A comissária para o Alargamento defendeu que “os tratados de adesão futuros devem incluir salvaguardas que sejam credíveis, eficazes e capazes de serem aplicados caso surjam falhas graves após a adesão”, propondo que o tratado de adesão de Montenegro, o país que se encontra mais avançado no processo de adesão, “seja o primeiro de uma nova geração”.
“Não se trata de criar critérios adicionais para os países. Mas, se os países voltarem atrás em questões fundamentais como a democracia, o Estado de Direito, as salvaguardas devem ‘morder’ e devemos ser sempre capazes de proteger a nossa União”, afirmou. Para Marta Kos, essas novas salvaguardas são necessárias “para manter a confiança”.

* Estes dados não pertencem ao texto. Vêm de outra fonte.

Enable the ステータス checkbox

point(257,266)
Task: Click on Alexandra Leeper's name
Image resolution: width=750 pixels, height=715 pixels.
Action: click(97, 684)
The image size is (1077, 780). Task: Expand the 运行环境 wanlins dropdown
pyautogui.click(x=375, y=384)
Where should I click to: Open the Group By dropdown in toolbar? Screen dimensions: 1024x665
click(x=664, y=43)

“Manter a confiança entre Estados-membros, junto dos nossos cidadãos e também nos processos de alargamento em toda a Europa”, defendeu. Perante os eurodeputados, Marta Kos frisou que se está a assistir cada vez mais a “regimes autocráticos, muitas vezes com a ajuda de atores internos, atacarem as democracias na Europa” e considerou que esse contexto faz com que o alargamento já não se resuma a “completar o projeto europeu”.

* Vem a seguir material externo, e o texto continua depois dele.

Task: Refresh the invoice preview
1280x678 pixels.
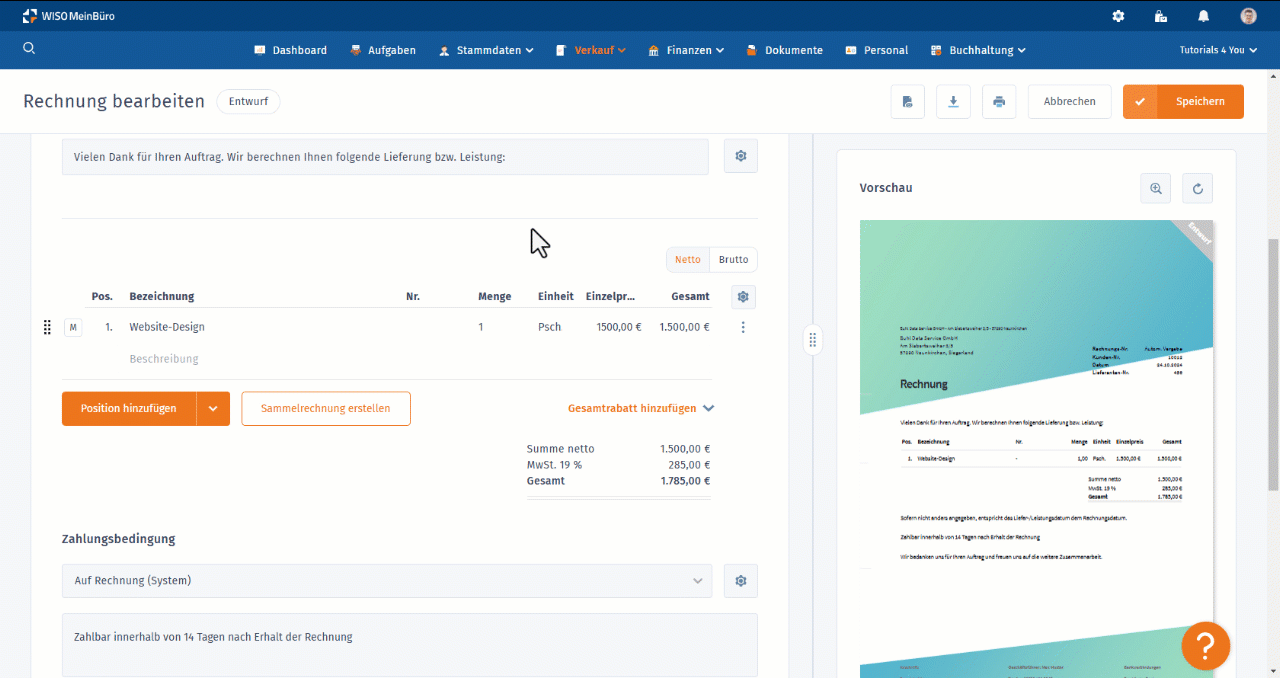Action: coord(1198,188)
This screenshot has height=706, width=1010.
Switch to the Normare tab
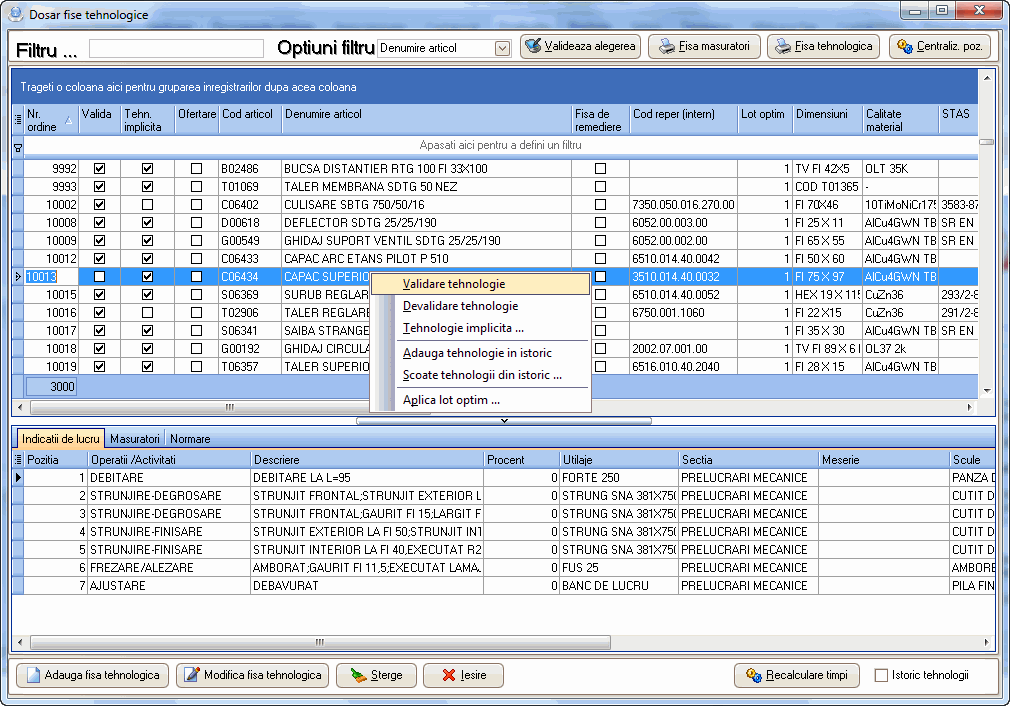pyautogui.click(x=189, y=439)
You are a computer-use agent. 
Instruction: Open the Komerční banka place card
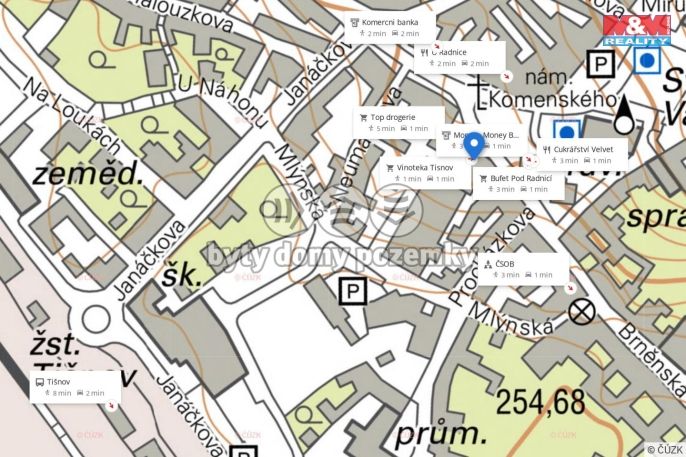pyautogui.click(x=390, y=28)
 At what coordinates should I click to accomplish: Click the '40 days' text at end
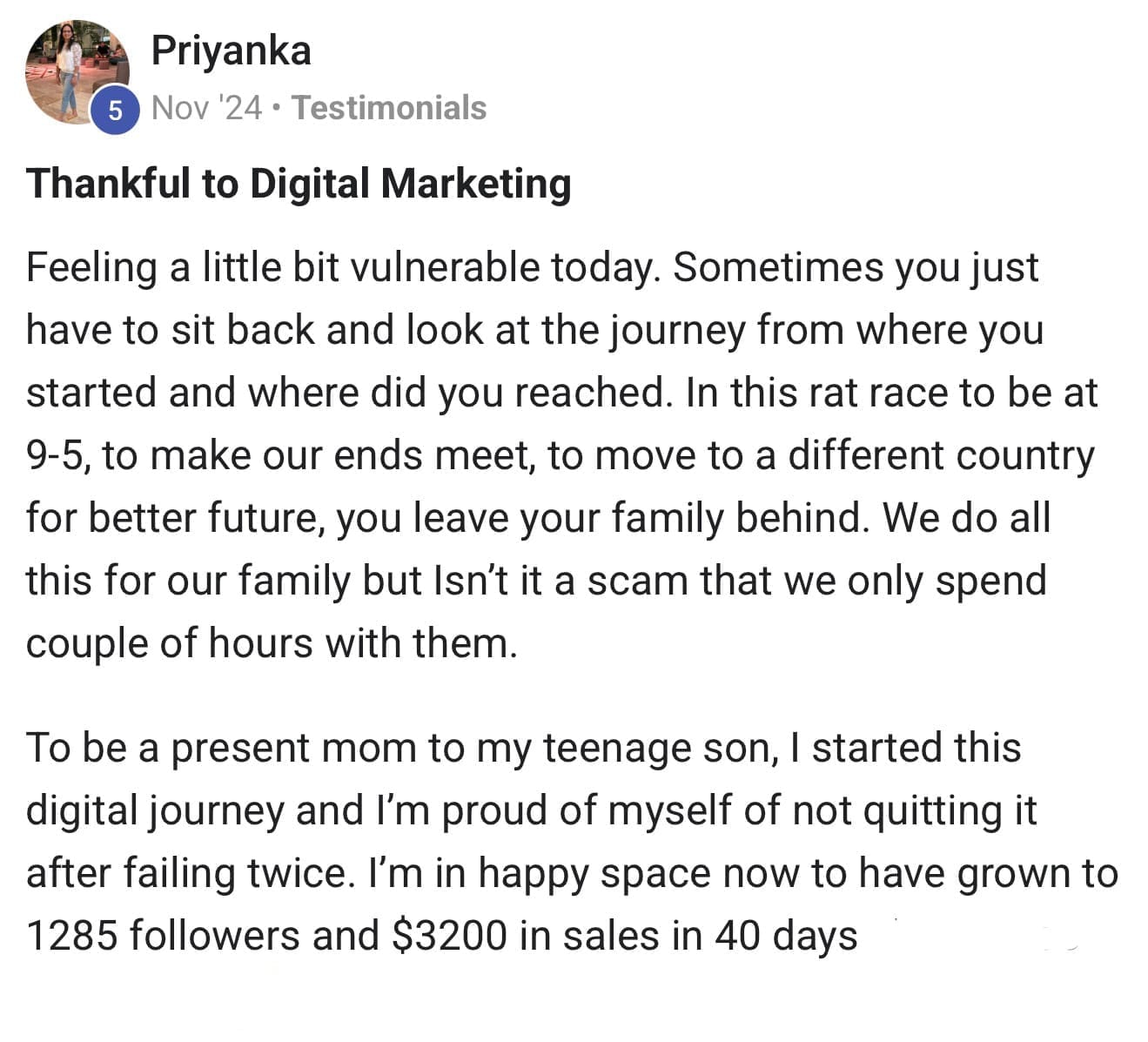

“Trata-se também de garantir a sua segurança e isso deve mudar a nossa maneira como abordamos esses processos. A nossa credibilidade, enquanto atores geopolíticos, também depende da nossa capacidade de avançarmos nos processos de adesão de uma maneira que é ambiciosa, mas também consistente com as nossas raízes”, referiu.
Depois, a comissária fez um balanço dos diferentes processos de adesão em curso, alertando que a Geórgia e a Sérvia estão a recuar e a distanciar-se da UE. No caso da Sérvia, Marta Kos manifestou preocupação com a aprovação de leis que “minam a independência do sistema judicial”, com a “repressão de manifestantes” e a “ingerência recorrente em meios de comunicação independentes”.
“Estamos atualmente a avaliar se o país ainda cumpre as condições para receber pagamentos no âmbito dos instrumentos financeiros da UE”, referiu a comissária, salientando que, ao abrigo do atual financiamento, a UE prevê a disponibilização de cerca de 1,6 mil milhões de euros à Sérvia. “Já recebeu 110 milhões. Portanto, são 1,5 mil milhões que estão em dúvida”, disse, avisando que se a Sérvia não garantir que cumpre as recomendações da Comissão de Veneza do Conselho da Europa, a UE irá cortar o financiamento.
Quanto aos restantes países, a comissária referiu que o Montenegro e a Albânia são os países que estão mais avançados no processo de adesão e manifestou-se convicta de que venham a haver avanços para a Ucrânia, devido às recentes eleições na Hungria, que ditaram a derrota de Viktor Orbán, que se opunha à entrada de Kiev na UE.
“Estamos otimistas de que, com o apoio do novo Governo húngaro, o Conselho conseguirá formalmente abrir os capítulos de negociação”, referiu, apesar de salientar que não se pode comprometer com uma data para a adesão de Kiev.